==== Document source

9.2Le Comité juge conforme au Protocole facultatif le fait qu’une institution nationale de défense des droits de l’homme, comme le Bureau du Défenseur du peuple de l’Équateur, représente une personne ou un groupe de personnes qui se considère victime d’une violation des droits consacrés par le Pacte.

9.3L’État partie affirme que le Comité n’est pas compétent ratione temporis étant donné que les faits à l’origine des violations alléguées se sont produits avant le 5 mai 2013, date d’entrée en vigueur du Protocole facultatif pour l’Équateur, et ne se sont pas poursuivis après cette date. L’auteure objecte que si certains des faits se sont produits avant le 5 mai 2013, leur effet se poursuit à ce jour.

9.4Conformément à l’alinéa b) du paragraphe 2 de l’article 3 du Protocole facultatif, le Comité doit déclarer irrecevable toute communication qui porte sur des faits antérieurs à la date d’entrée en vigueur du Protocole pour l’État concerné, à moins que ces faits ne persistent après cette date. Comme le Comité l’a fait observer, un fait qui peut constituer une violation du Pacte n’a pas un caractère continu simplement parce que ses effets ou ses conséquences s’étendent dans le temps. En l’espèce, le Comité note que la violation alléguée du droit de l’auteure à la sécurité sociale a eu lieu le 20 juin 2003, date à laquelle la Commission régionale 1 a rejeté sa demande de retraite spéciale. Bien que l’auteure subisse encore les conséquences de cette mesure, cette circonstance n’en modifie pas le caractère d’acte instantané.

========
==== Données

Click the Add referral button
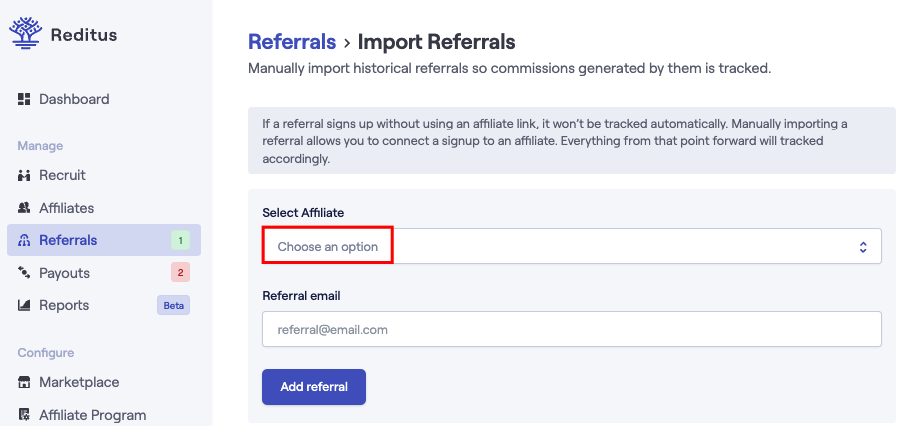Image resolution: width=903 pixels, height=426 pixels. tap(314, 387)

========
==== Données

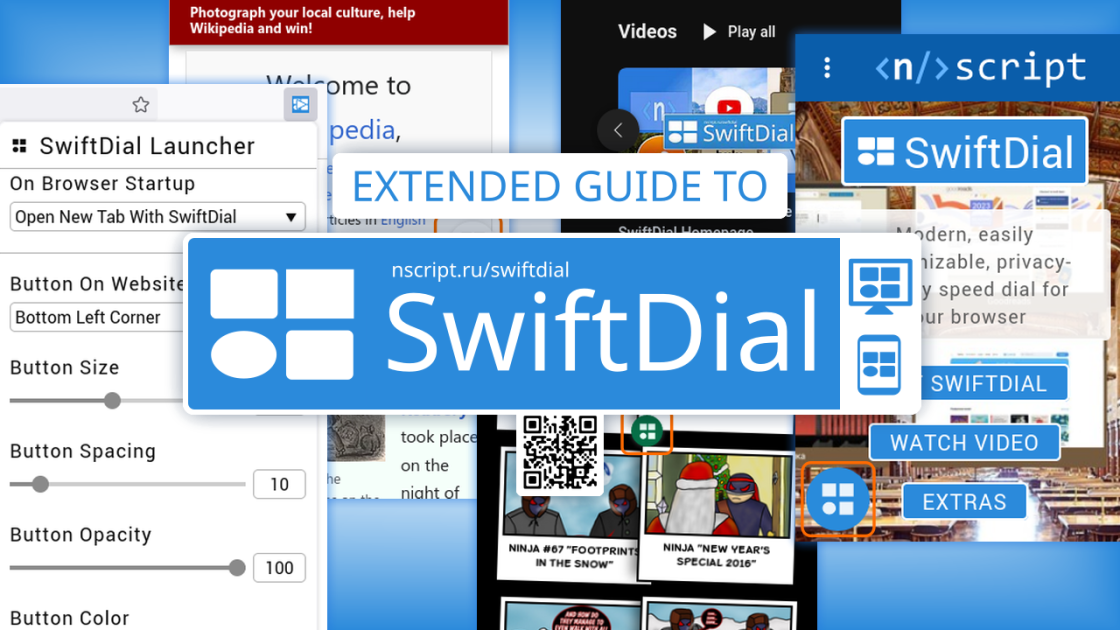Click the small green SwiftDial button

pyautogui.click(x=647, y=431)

========

» Actions demandées:
A - D'après le document source, à quelle date le Protocole facultatif est-il entré en vigueur pour l'Équateur ?
B - Poursuivez, s'il vous plaît, le document source sur la recevabilité de la communication devant le Comité, à partir de sa dernière phrase.

» Réponses par tâche:
A - Le 5 mai 2013.

B -
9.5Le pourvoi en cassation relatif à la procédure contentieuse administrative et l’action extraordinaire en protection ont été tranchés par la Cour nationale de justice et la Cour constitutionnelle respectivement les 17 avril et 17 juillet 2014. À cet égard, le Comité rappelle que les décisions judiciaires ou administratives prises par les autorités nationales sont également considérées comme faisant partie des « faits » aux fins de l’alinéa b) du paragraphe 2 de l’article 3 du Protocole facultatif lorsqu’elles résultent de procédures directement liées aux événements initiaux, aux actes ou aux omissions qui ont donné lieu à la violation, si elles sont susceptibles de remédier à la violation alléguée, conformément à la législation applicable à ce moment-là. L’État partie fait valoir que ces décisions, de par leur nature, ne constituaient pas en elles-mêmes des actes portant atteinte aux droits de l’auteure. Le Comité note toutefois que le pourvoi en cassation ainsi que l’action extraordinaire en protection ont été l’occasion pour la Cour nationale de justice et la Cour constitutionnelle d’examiner de manière approfondie les allégations de violation du droit de l’auteure à la sécurité sociale afin, éventuellement, d’y remédier. Le Comité estime donc qu’il est compétent ratione temporis pour examiner la présente communication.

9.6L’État partie objecte que les allégations de l’auteure ne se rapportent pas à une violation d’un droit inscrit dans le Pacte mais concernent le droit à une procédure régulière et le droit à l’information, et que, par conséquent, le Comité n’est pas compétent ratione materiae pour examiner ces allégations. Le Comité note que dans ses allégations, l’auteure présente les questions de l’absence de notification en bonne et due forme et du retard dans les procédures administratives et judiciaires, ainsi que de l’absence d’informations appropriées sur la manière d’obtenir une pension, comme des éléments du droit à la sécurité sociale.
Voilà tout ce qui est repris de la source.